Tuesday, 7 November 2023

Bible Prophecy Jew And Arab

 

Jew And Arab


It is the purpose of this chapter to suggest that, contrary to common expectation, the last great conflict before the coming of the Lord will be between Jew and Arab, and not (as is often thought) between Jew and Russian. Just as there are weaknesses (pointed out in chapter 1) in the hypothesis of a Gog-Magog invasion of Israel before the coming of the Lord, so there is a corresponding strength about the repeated emphasis in the prophets on an Arab victory over the Jews. Whilst many students of prophecy have lately found anticipations in Scripture of the present Arab-Jew antagonism, few seem to have taken these prophetic foreshadowings to their logical conclusion. The evidence — Biblical, not political — calls for re-examination.

First, it is taken as a conclusion requiring no proof that the prophecies of the last days concerning Edom are about the Arabs since so many of the Arab tribes are descended from Esau and because ancient Edom is unquestionably Arab territory today.

The first of these prophecies calling for attention is Ezekiel 35, 36. The words here are remarkably explicit: “I will make thee perpetual desolations, and thy cities shall not be inhabited, and ye shall know that I am the Lord. Because thou hast said, These two nations (i.e. Edom and Israel) and these two countries shall be mine, and we will possess it; whereas the Lord was there: therefore as I live, saith the Lord, I will even do according to thine anger, and according to thine envy which thou hast used out of thine hatred against them; an d I will make myself known among them, when I have judged thee” (Ezekiel 35:9-11).

A careful consideration of these words shews that certain events are clearly implied:

  1. The annexation of Israel by Arab foes.
  2. A divine judgement on these boastful enemies to be followed immediately by
  3. The manifestation of divine glory among the Jews.
Almost every verse in the chapter reinforces these conclusions.

Ezekiel 36 is, if anything, even more emphatic. There, Edom is pictured as gloating over a recent triumph: “Aha, even the ancient high places are ours in possession” (v. 2). For this, divine judgement is pronounced “against all Edom, which have appointed my land into their possession with the joy of all their heart” (v. 5).

But, by contrast, there is to be re-gathering and blessing for Israel: “But ye, O mountains of Israel, ye shall shoot forth your branches, and yield your fruit to my people Israel; for they are at hand to come” (v. 8).

What is specially impressive is that this Arab desolation of the Land is represented as Israel’s last agony before the fulfilment of all their ancient hopes: “Thou (land of Israel) shalt devour men no more . . . neither will I cause men to hear in thee the shame of the heathen any more, neither shalt thou hear the reproach of the people any more, neither shalt thou cause thy nations to call any more” (vv. 14, 15).

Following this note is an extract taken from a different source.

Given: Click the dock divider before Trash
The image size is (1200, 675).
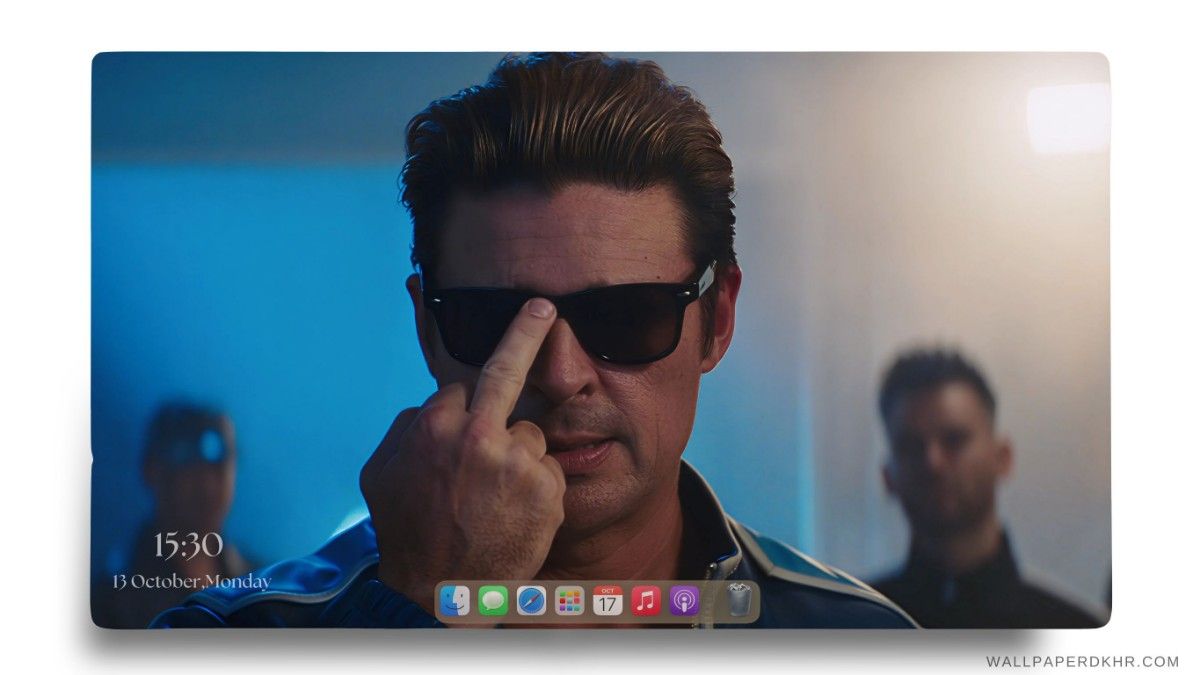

The logical conclusion seems to be that the Arab conquest of Israel will be the last that it will experience.

The prophecy of Obadiah “concerning Edom”, has exactly the same shape, so that reinforcement of this conclusion just reached is only to be evaded by denying altogether a last-day application of the prophecy. “For thy violence against thy brother Jacob shame shall cover thee, and thou shalt be cut off for ever” (v. 10).

There is the same emphasis on the unlawful possession of Israel’s territory: “Thou shouldest not have entered into the gate of my people in the day of their calamity” (v. 13).

Therefore judgement from the Lord must inevitably follow: “For the day of the Lord is upon all the heathen: as thou hast done, it shall be done unto thee: thy reward shall return upon thine own head. For as ye have drunk upon my holy mountain, so shall all the heathen drink continually . . . they shall be as though they had not been” (vv. 15, 16).

Nevertheless Israel will be delivered: “Upon mount Zion shall be deliverance, and there shall be holiness; and the house of Jacob shall possess their possessions” (v. 17).

The ensuing verses (vv.18, 19) indicate that the whole of the Land promised to Abraham will be restored
“and the kingdom shall be the Lord’s” (v. 21).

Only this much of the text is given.